(Recorded data)

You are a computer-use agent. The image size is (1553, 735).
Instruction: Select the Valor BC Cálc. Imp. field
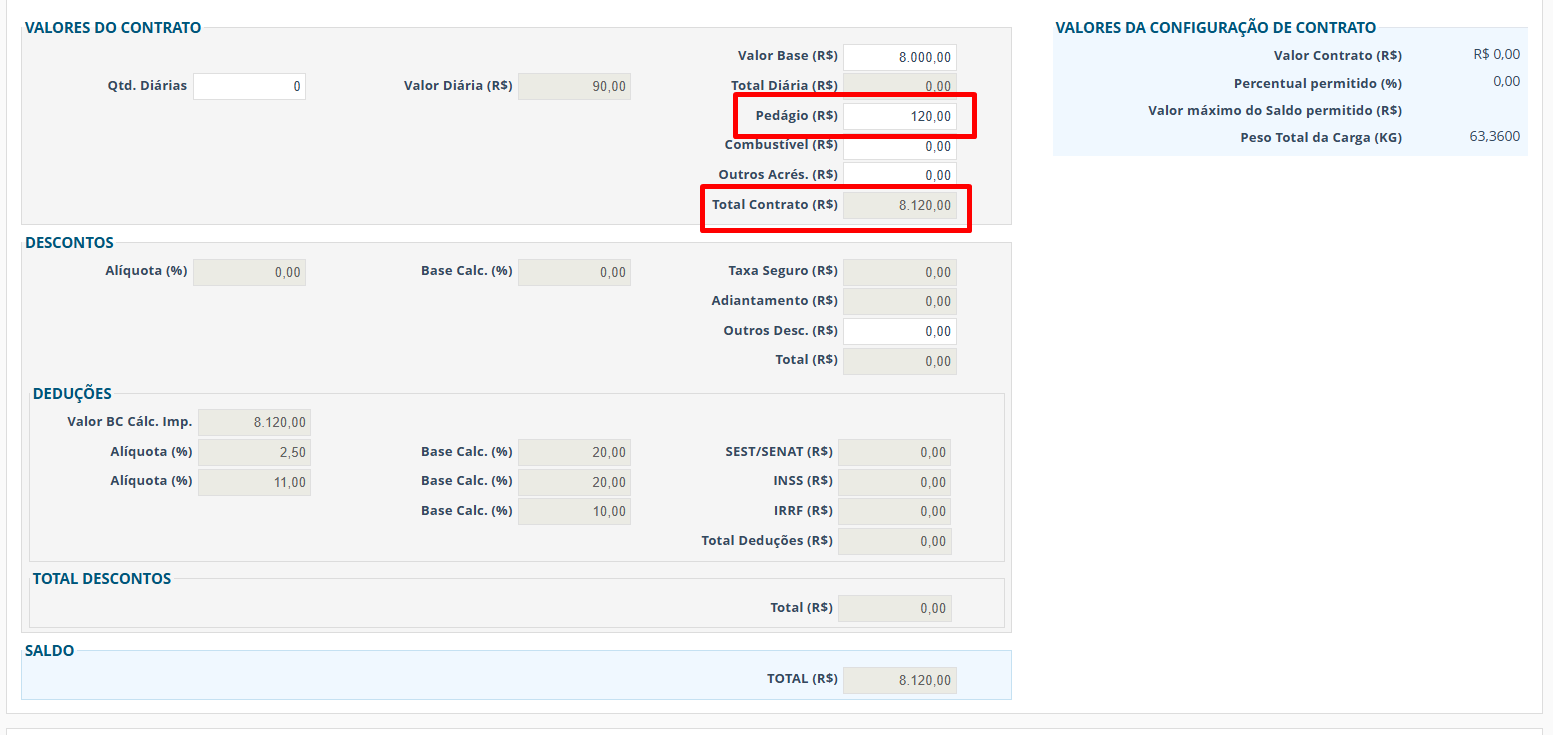click(254, 423)
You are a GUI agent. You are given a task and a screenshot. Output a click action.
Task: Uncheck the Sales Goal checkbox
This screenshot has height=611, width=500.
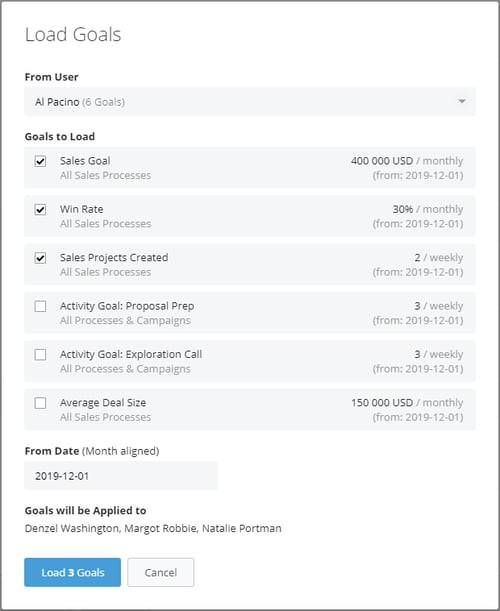(40, 161)
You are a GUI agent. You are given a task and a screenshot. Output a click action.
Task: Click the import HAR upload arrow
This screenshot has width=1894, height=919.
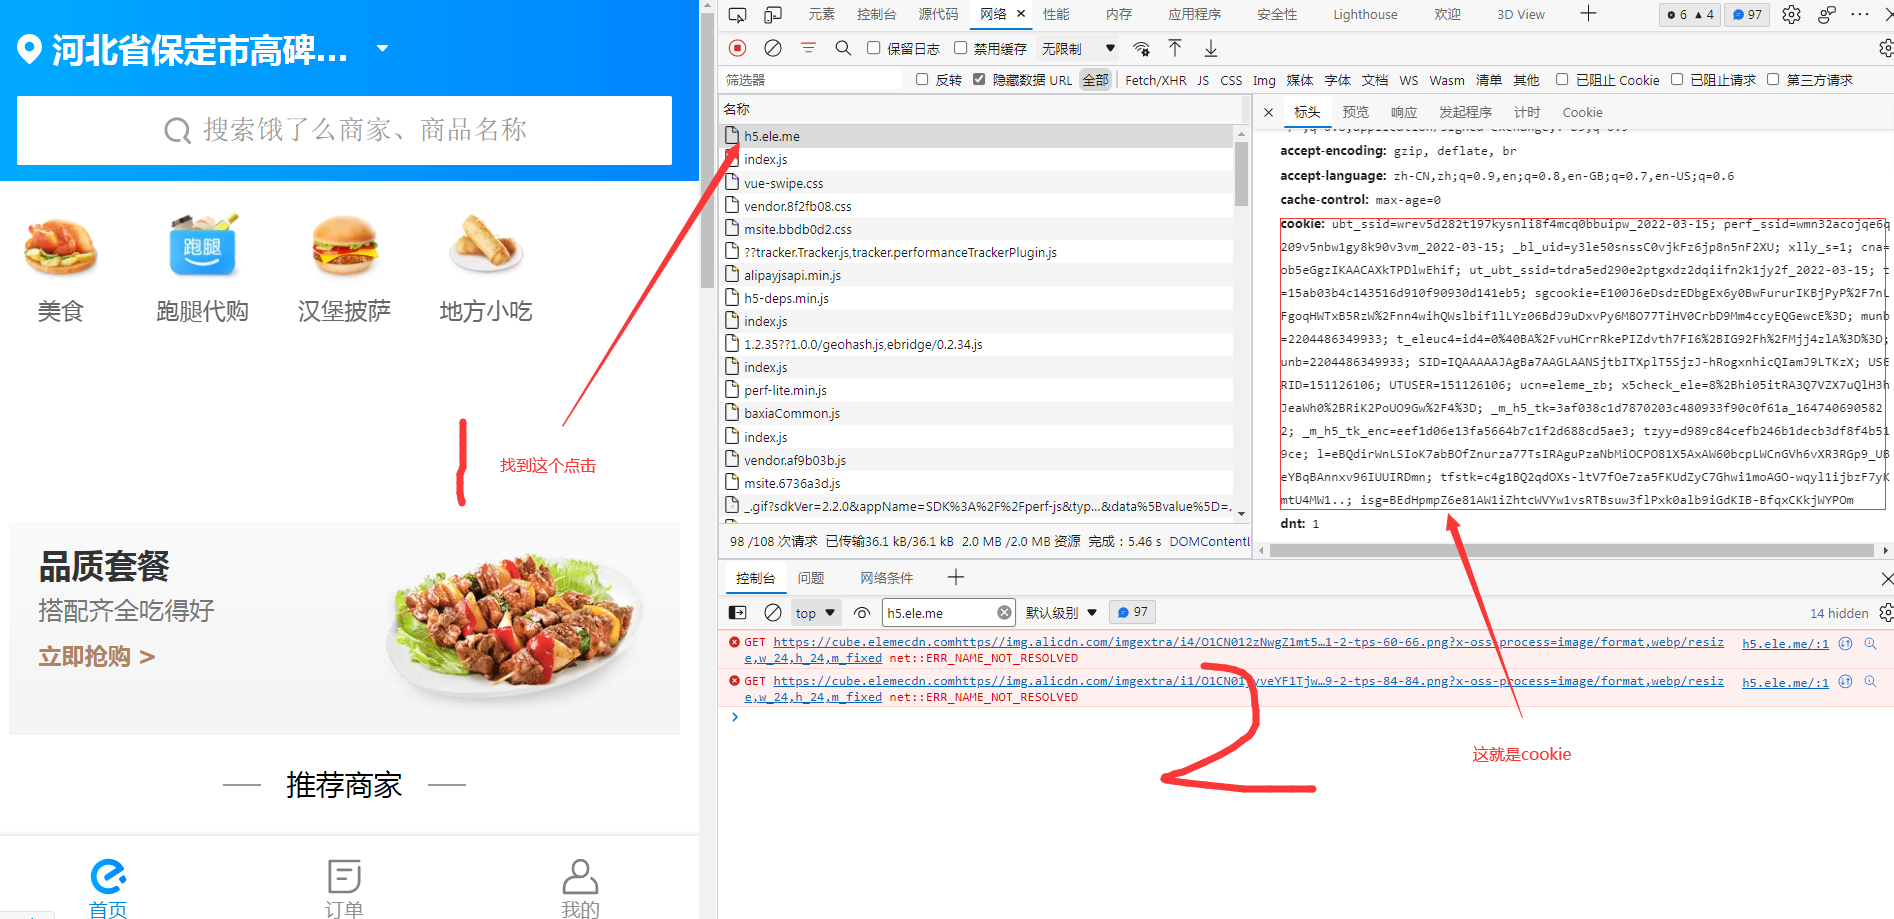1175,48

- _Work instructions_: All of the data above should be transcribed verbatim, with pictures omitted.

- _Response area_:
You are a computer-use agent. The image size is (1553, 735).
Instruction: Select the Valor BC Cálc. Imp. field
click(254, 423)
You are a GUI agent. You are given a task and a screenshot. Output a click action.
Task: Uncheck the Sales Goal checkbox
This screenshot has height=611, width=500.
(40, 161)
You are a GUI agent. You are given a task and a screenshot. Output a click action.
Task: Click the import HAR upload arrow
This screenshot has width=1894, height=919.
1175,48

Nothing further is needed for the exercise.